Cloud providers are also reluctant to discuss data storage. All things being equal, these providers prefer to put their facilities where they will cost the least, and sometimes that means they are placed in unsavory countries. The nationality of the data’s owner and the country in which it originated do not matter under international law. The only laws that apply are those of the country the data is passing through or being stored in. If your data is passing through a country without privacy protections, that country’s government is free to copy anything that is passing through. For example, if your CAD files are being stored in a country without data protections, that country might copy the files of your next-gen product and pass them on to one of your state-sponsored competitors. Medical records, criminal records, classified documents, financial information – these are just a few examples of files that could expose your business to litigation if compromised by foreign governments. Cloud providers also occasionally move your data.
Cloud providers want to get a good deal on their hosting facilities. Make sure it’s a good deal for you, too. Find out exactly where your data is being stored, and what privacy laws apply. Providers will also occasionally move your data. Sometimes they are closing or merging facilities, sometimes they are replacing the hardware your data is stored on, but you need to require your providers to inform you before they move your data.
The last factor you should consider before moving to the cloud isn’t so much a hidden danger as it is a hidden cost. SaaS and PaaS providers normally provide their users with comprehensive security measures, but for infrastructure, this is not the case. IaaS providers will give you a firewall and some level of protection against DDoS, but as any cyber security expert will tell you, that doesn’t protect you against most methods of attack. It’s the technological equivalent of a steel door in a paper wall. If you want even basic security measures, like intrusion detection software, you have to provide them yourself. In other words, just because Amazon is hosting your system does not mean you are as secure as Amazon. If you are purchasing IaaS, your provider won’t do security for you. You need to factor your security needs into your design and cost forecasting.

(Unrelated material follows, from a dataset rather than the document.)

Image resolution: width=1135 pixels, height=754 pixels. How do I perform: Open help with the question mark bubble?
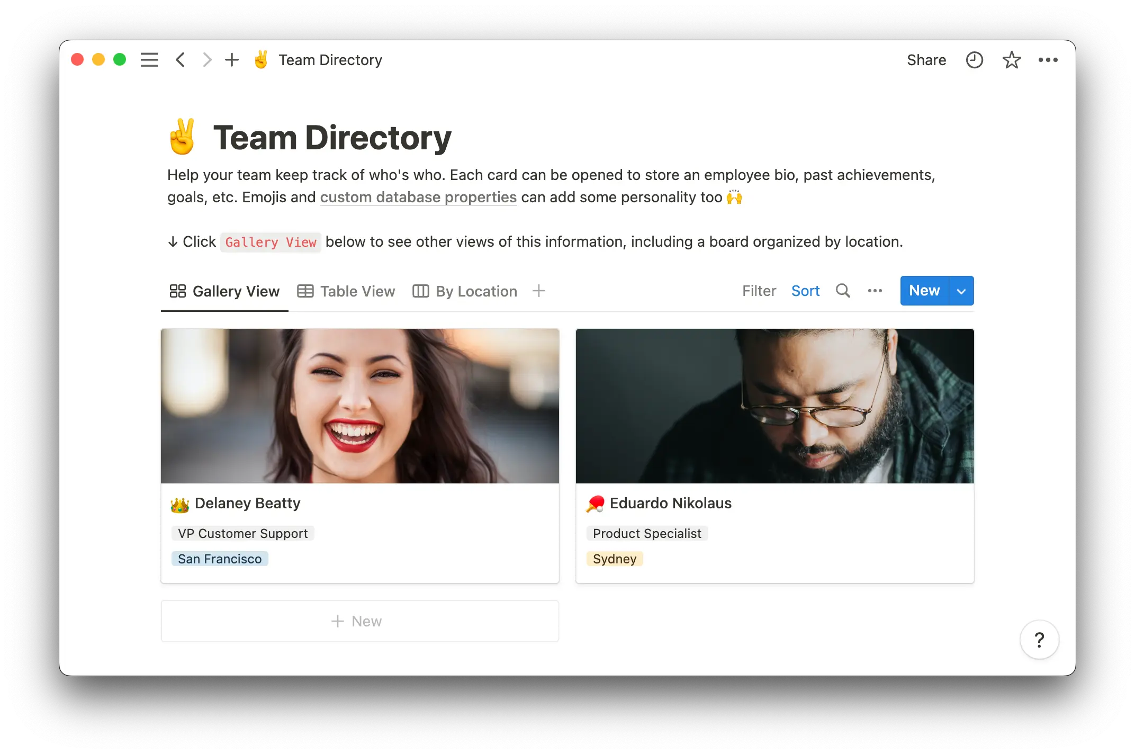(x=1039, y=640)
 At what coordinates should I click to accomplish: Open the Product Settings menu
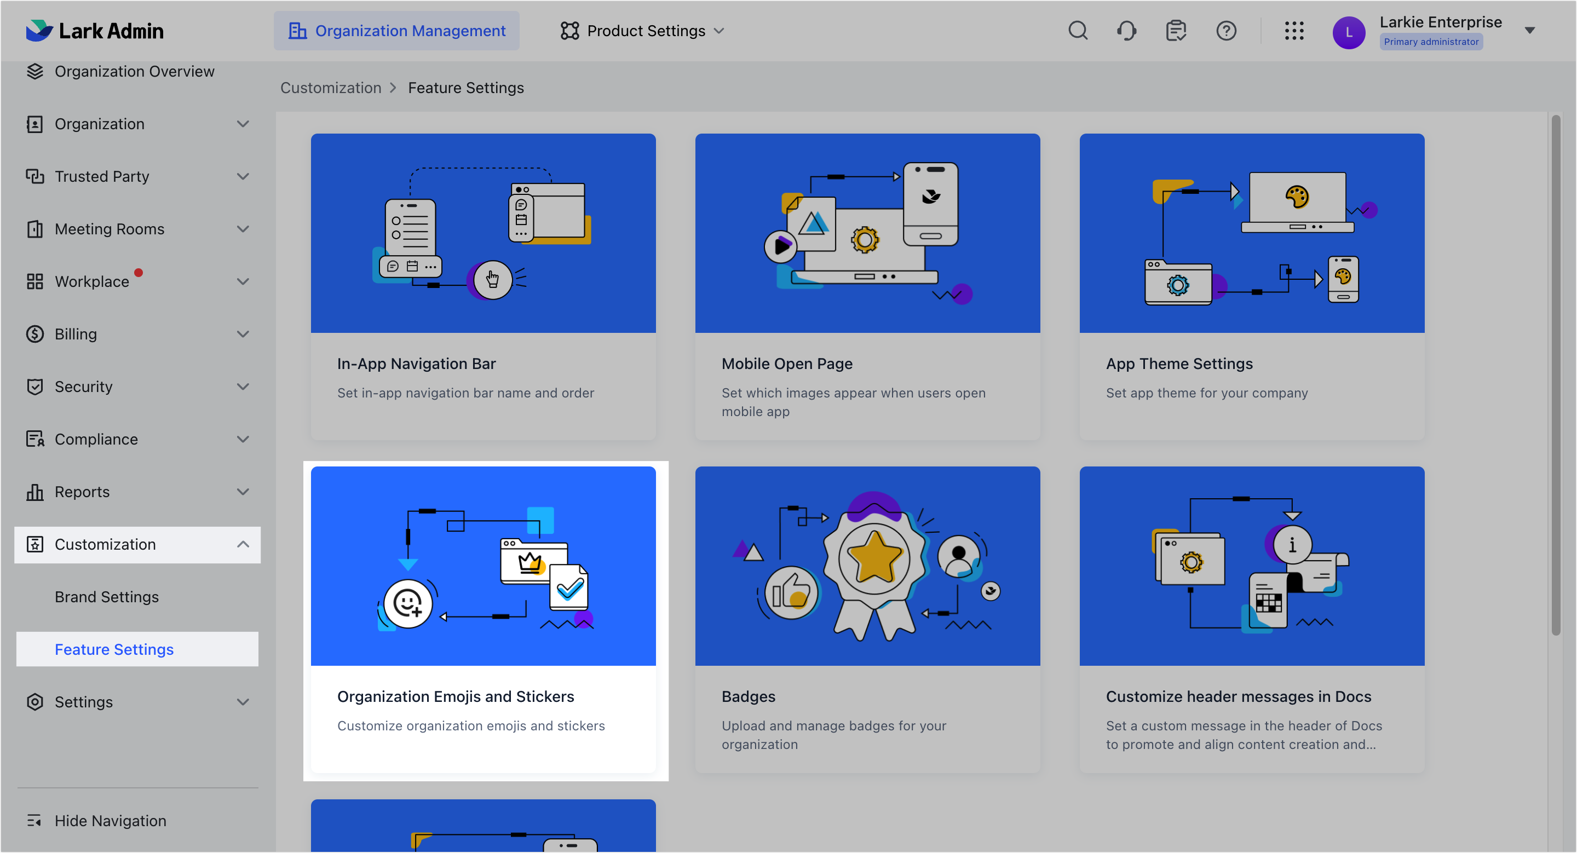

None of this is meant to suggest that the cloud should be avoided. For many businesses, it’s the perfect solution to their needs. However, like any buyer-seller relationship, this is a zero-sum game. Just like you, cloud providers are trying to secure the terms most favorable to their business, which means they won’t be forthcoming with certain information . By developing a deeper understanding of how these providers operate, you’re in a better position to ensure the needs of your business are being met and to avoid nasty surprises. Good luck!
TL:DR; Your cloud system isn’t portable or secure unless you design it to be. Make sure your provider isn’t going out of business or storing your data in the Kremlin.